Anyway, it irks me. Until next time.

Saturday 25 August 2007

Scary

I'll tell you what's scary? Standing in the wall while someone's taking a free kick in football (soccer). That's the stuff of nightmares. Actually, when I reflect now, it's probably less scary when you face the ball. When your back is turned, you wait for the inevitable, shocking pain. Unless they miss. Then the whole wall breathes a collective sigh of relief. Now I know why they don't put microphones near the players on the pitch now. All you would hear during a free kick is the wall going "OMG, it's Ronaldinho, hope he doesn't kick it at me, I don't care if he gets a goal." That would be highly unsportsmanlike, not to mention cowardly.

Speaking of scary, exams are scary. Ludo isn't doing much to help either. "Study hard, or you're going to fail. You better beat MacRob this year, you n00bs." Oh well. What can you do.

On a random side note, not that the aforementioned wasn't random, the winter concert was a blast. It was more funny than fun though, if you take my meaning. The funniest thing was this Year 9 MacRob girl hitting on me, then being disappointed when she found out I was in Year 12, not Year 10. Then going for the guy next to me, who she thought was Year 9, but was Year 11. Hilarious stuff. The performance was alright, but it wasn't that great when you factor in the rehearsal time.

Probably shouldn't get a haircut before Nigel's 18th. I like the way it is now.

Wednesday 8 August 2007

Verberising

I've now realised that anything, absolutely anything, can be turned into a verb (verberised). Just add an -ing at the end, but don't forget, when -ing comes to stay, the e goes away.

Take, for example, LAN. Traditionally, this stood for Local Area Network. A noun. Now, it has been mutated into a verb, lanning, the meaning of which is open to interpretation. Well, not really. It just means gaming with other people who feel like gaming. Which leads me nicely to my next example. Game.

Lanning was the pioneer. Now, random verberisations are appearing left, right and centre on good ol' MSN Messenger version 7.3(?). "I'm waterpoloing," says Alexei. "I'm hwing," benni says, which could be interpreted as "H-winging" or, for the more astute of you, "homeworking." I'm predicting the next phrased to be verberised is "hot chocolate" to "hot chocolating," meaning "I'm drinking hot chocolate." End pointless observation number 5, 980, 511.

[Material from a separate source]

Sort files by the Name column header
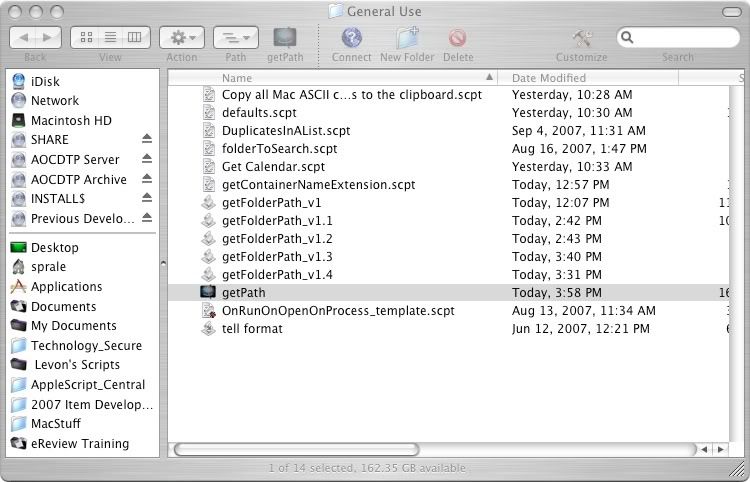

As a side thing, Arsenal ftw in the Premier League. Arsenal pwnz u, full n00bz. If anyone is 18 and wants to go TABing for me, give a me a shout. Until next time, verberise some other random oft-used phrase.

Saturday 4 August 2007

Cool factor

Something that y'all have thought about but have been to afraid to say: "Man, that guy's cool, he knows 5, 000, 000, 000 girls, I wish I could be like him." Why does that constitute a cool person? What does cool mean?

Measure my coolness based on the number of girls I know. I have 9 girls on my MSN list. Of those seven, 2 actually interact with me. Of the other 7, 3 of them are cousins, 4 don't talk to me unless they want money or drugs. At least one of them hates me. That's being optimistic. For all I know, they could all hate me. In fact, for all I know, most of my 72 contacts hate (ok fine, dislike) me. How cool am I?

Not very. In fact, I wouldn't be very cool using most any other measurement. I wear schmick clothes, and use ridiculously discombobulated and liturgically astounding words, but apart from that, there's not that much else going for me.

Someone who is awesome does not "bask in their own awesomeness", as someone from Mean Girls once said. I think coolness is the ability to get on with everyone, and generally be a good person (vague terms are awesome as well).

But back to you, massive fanbase. How would you define coolness or synonyms thereof?